“Is that all?” remarked Miss Smiler, smiling broadly. “And who is the lucky person?”
“The Clerk of the Weather told me it was a creature called ‘Smiler’!” cried the East Wind, tearing down the palm trees as he spoke, and whirling them about like straws. “SMILER!” he bellowed, “who has dared to use my Best Beloved as an air cushion!” he roared, blind with rage.
And Smiler smiled no more.
She looked hastily round at the ruined Taj Mahal, and she wept an inward tear of remorse. She glanced down at the little White Elephant struggling beneath her, and she blushed with shame at the way she had treated her.
Now, all this made Miss Smiler feel very small. And, feeling small, she quickly became so!
The White Elephant, feeling the weight on her back grow less—as Miss Smiler grew smaller—scrambled to her feet, and made off into the jungle, trumpeting joyfully.
As for Coppertop, the first rush of the East Wind blew her off the Camel’s back and whirled her up into a tall palm tree.
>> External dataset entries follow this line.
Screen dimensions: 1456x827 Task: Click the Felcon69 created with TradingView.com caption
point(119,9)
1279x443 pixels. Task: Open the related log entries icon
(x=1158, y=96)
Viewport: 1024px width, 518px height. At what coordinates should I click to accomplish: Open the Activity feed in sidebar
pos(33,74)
And there she hung—by the leg of her pyjamas—in mid air.
Of course, such an undignified position made her feel very “small,” and she quickly became so in fact.
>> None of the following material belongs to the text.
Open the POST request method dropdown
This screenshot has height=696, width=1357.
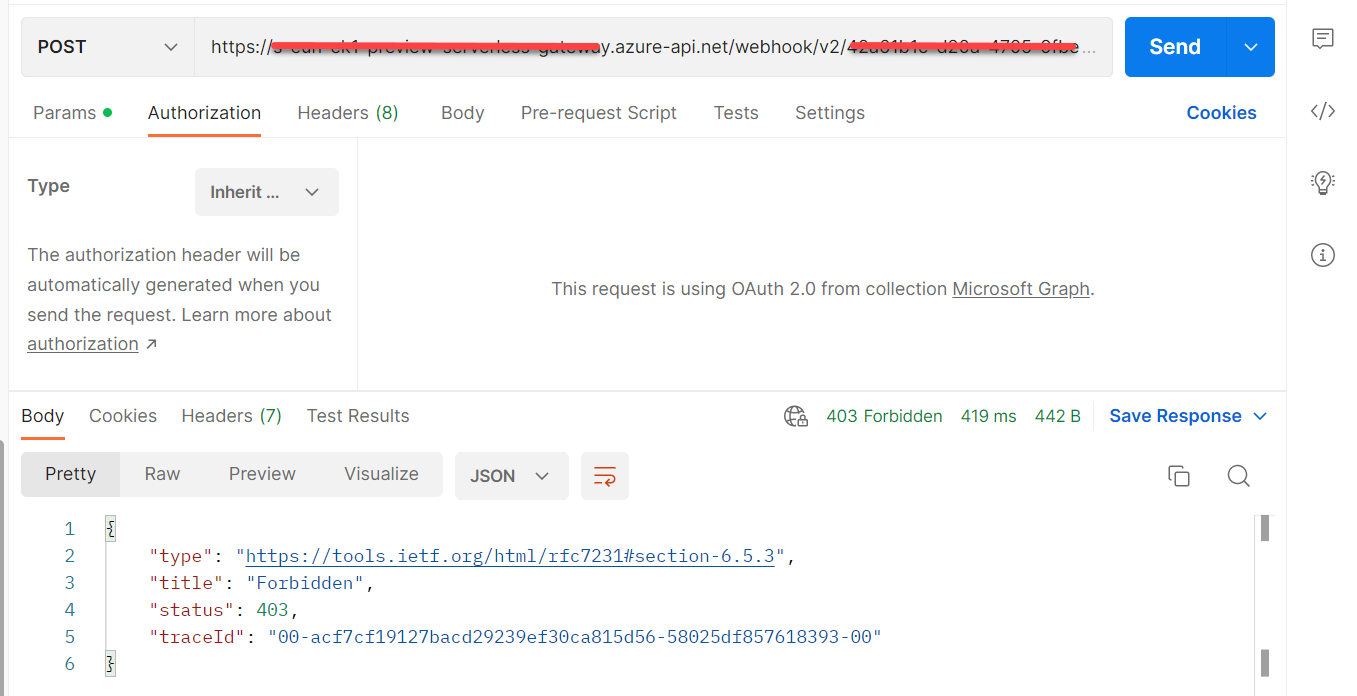pos(107,46)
Then Kiddiwee, left all alone on the ruined Taj Mahal, shrinking with fear, grew so small that he was carried off by the Clerk of the Weather, who was hiding close by, and thrown into the den of an Elderly Spinster Spider, in a crevice of the ruined building.
As for the East Wind, being changeable, as most winds are, he forgot his rage as soon as he caught sight of his beloved White Elephant. Sighing deeply, he made off into the jungle after her.